Alan Savage, chairman of the the Orion Group, said he would personally live in an independent Scotland but the “uncertainty” over currency, trade, tax and EU membership may involve “running the business from somewhere else”.

The Orion Group say currency is a concern. Picture: Getty

The Orion Group say currency is a concern. Picture: Getty

The Inverness-based recruitment boss is a former chairman of Inverness Caledonian Thistle football club, and donor to the pro-UK Better Together campaign.

Meanwhile, the SNP has hailed comment from a distinguished US publishing house welcoming the prospect of Scottish independence.

Slate, an economics website run by former Washington Post owners Graham Holdings, said “small countries are generally a lot better run than the bigger ones”.

In an article for the Huffington Post, circulated by Better Together, Mr Savage said: “Uncertainty is a nightmare for anyone running a business today.

Alan Savage. Picture: SNS

Alan Savage.
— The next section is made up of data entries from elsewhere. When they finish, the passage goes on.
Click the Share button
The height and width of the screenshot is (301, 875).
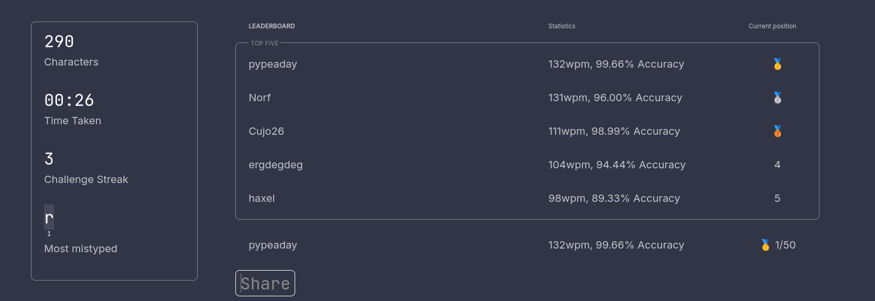coord(265,283)
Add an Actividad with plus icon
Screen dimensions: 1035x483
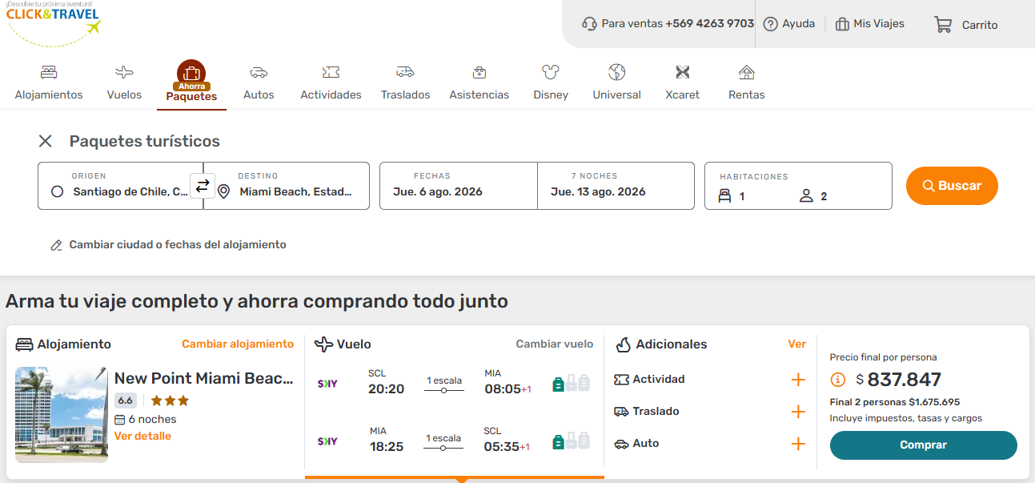click(x=797, y=380)
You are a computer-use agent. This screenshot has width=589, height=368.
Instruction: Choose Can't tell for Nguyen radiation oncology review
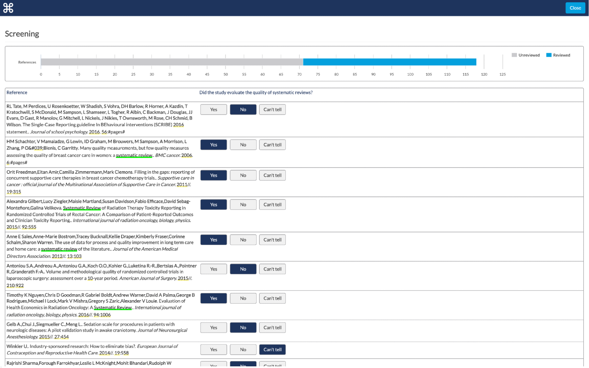[272, 298]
Picture: SNS

“My company, run out of Scotland with 1,500 workers across the UK and 3,500 globally, needs economic and political stability to keep it healthy and allow us to continue to invest in a world-class workforce.

“We need certainty on a wide range of business-crucial areas, including embassies, trade, tax, and membership of the EU. Being part of the UK has given Scottish-headquartered companies like Orion certainty on these issues.

The Scottish Government’s White Paper wish list for independence doesn’t give business any assurances on these ‘must dos’.

“But for me the biggest uncertainty of all in Mr Salmond’s separation experiment is on the vitally important issue of currency.

“However, Alex Salmond’s point blank refusal to set out a currency plan B, as well as his reckless threat to default on our debt if he doesn’t get his eurozone-style currency union, means that I have to come up with a plan B of my own.

“This would involve still living in Scotland, but running the business from somewhere else.”


In an article circulated by the SNP, Slate business and economics correspondent Matthew Yglesias said: “Scotland’s independence referendum later this year hasn’t gotten much coverage in the United States and most of the coverage I have seen has largely reflected the international community’s knee-jerk hostility to the redrawing of borders.

“But I have to say that my priors go in the other direction, and I’m favourably disposed.

“The main reason is that it seems to me that in the European context where everyone is a stable democracy with a mixed-market economy, the small countries like Netherlands, Denmark, Finland, etc are generally a lot better run than the bigger ones.

“For one thing, smaller countries have simpler institutional arrangements since you’re not trying to accommodate size by embedding complicated federalism mechanisms into the already complicated framework of the European Union.

“But for another thing, I think the debate over welfare state design gets more sensible when you’re talking about a small jurisdiction. A place like Scotland is a sufficiently small share of the United Kingdom that it makes sense for a Scottish political activist to be more focused on ‘how much money does this program bring to Scotland?’ than on ‘how good is this program at generating social benefits in a cost-effective way?’

“An independent Scotland, like an independent Wallonia or other possible new European mini-states, would have politics that I think would ultimately be more constructive.”

The SNP said the Huffington Post article is a rehash of claims Mr Savage made several months ago in the national press.

A spokesman said: “An independent Scotland will keep the pound, and will offer huge opportunities for business - as underlined by the more than 1,300 business people who have joined the pro-independence Business for Scotland group.

“And the only uncertainty facing Scottish businesses is Westminster’s threat to drag Scotland out of the EU against our will, with all the disastrous consequences for jobs, investment and prosperity that would entail.”